P/L % calculates the percentage of money made or lost as a function of your execution price. This takes the P/L Open as the numerator and your execution price as the denominator. Keep in mind, when it comes to options, this will only calculate the P/L of single options and does not include spreads.

These four unique calculations can be used to measure your portfolio in various ways. For example, let’s say on the first trading day of the year, you start with $100,000 in your account and no open positions. You then buy 500 shares each of QRS and XYZ stock, both of which are trading for $10. Assuming both stocks immediately go up $1, your P/L would look like this (please be mindful that this example excludes commissions and transaction fees).



Ticker QRSTicker XYZ
P/L Day+$500+$500
P/L Open+$500+$500
P/L YTD+$500+$500
P/L %+10%+10%

Now let’s say the following day, shares of QRS drop $0.50 per share, and you decide to sell it. Meanwhile, the XYZ share price was unchanged. Your P/L would like look like this:


Ticker QRSTicker XYZ
P/L Day-$250+$0
P/L Open+$250+$500
P/L YTD+$250+$500
P/L %+5%+10%

Creating a performance matrix for stock profit calculations

As the examples above illustrate, you can mix and match these metrics to track the type of performance that matters most to you. If you’re a day trader, you might be more focused on daily and open P/L, whereas a long-term investor might be more concerned with YTD P/L.

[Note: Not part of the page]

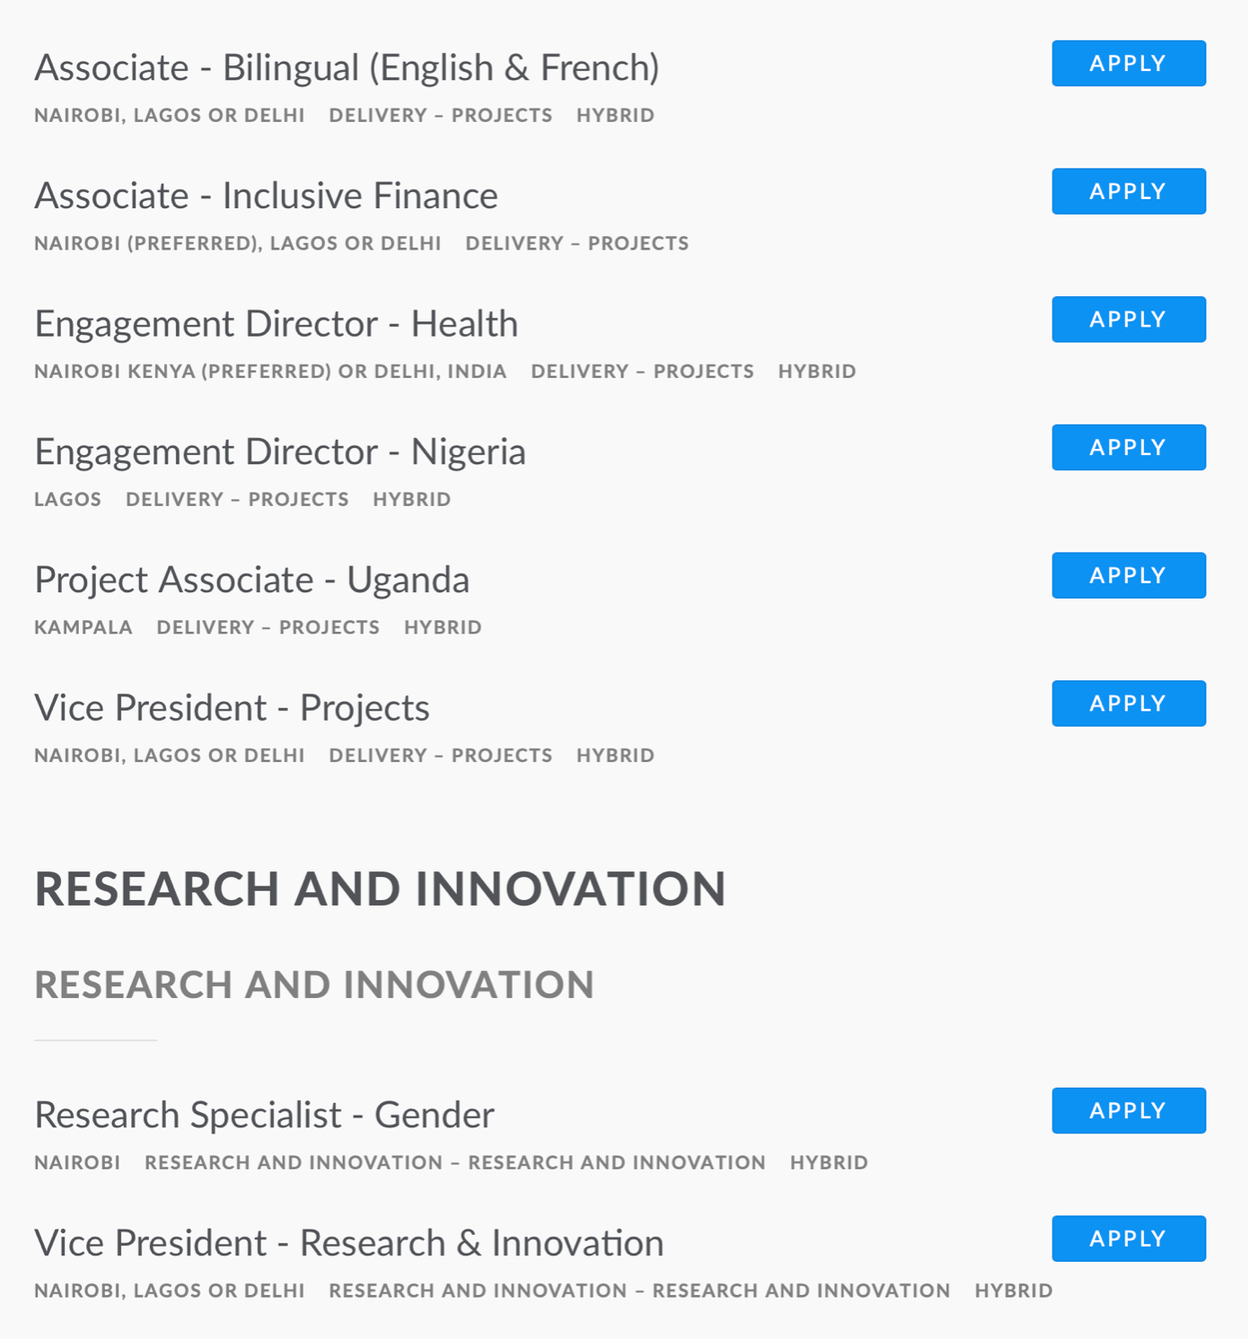Click Apply for Engagement Director - Health
This screenshot has height=1339, width=1248.
pos(1128,319)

Another way to track performance is to differentiate between open and closed positions. With open positions, you can create subgroups focused on concepts like “short-term,” “long-term,” “speculative,” “value,” or any number of criteria, and then add the appropriate positions to each. This helps keep your positions organized and gives you the ability to track performance on each subgroup separate from one another.

For closed positions, one way to track performance is to download them into a spreadsheet and sort profitable trades from unprofitable ones. 

Tracking investment performance can be one of the more powerful things you can do as an investor. It can be done in a very simple, straightforward manner, or you can make it as complex as you want. But no matter which you choose, consider making it a central part of your investing toolbox.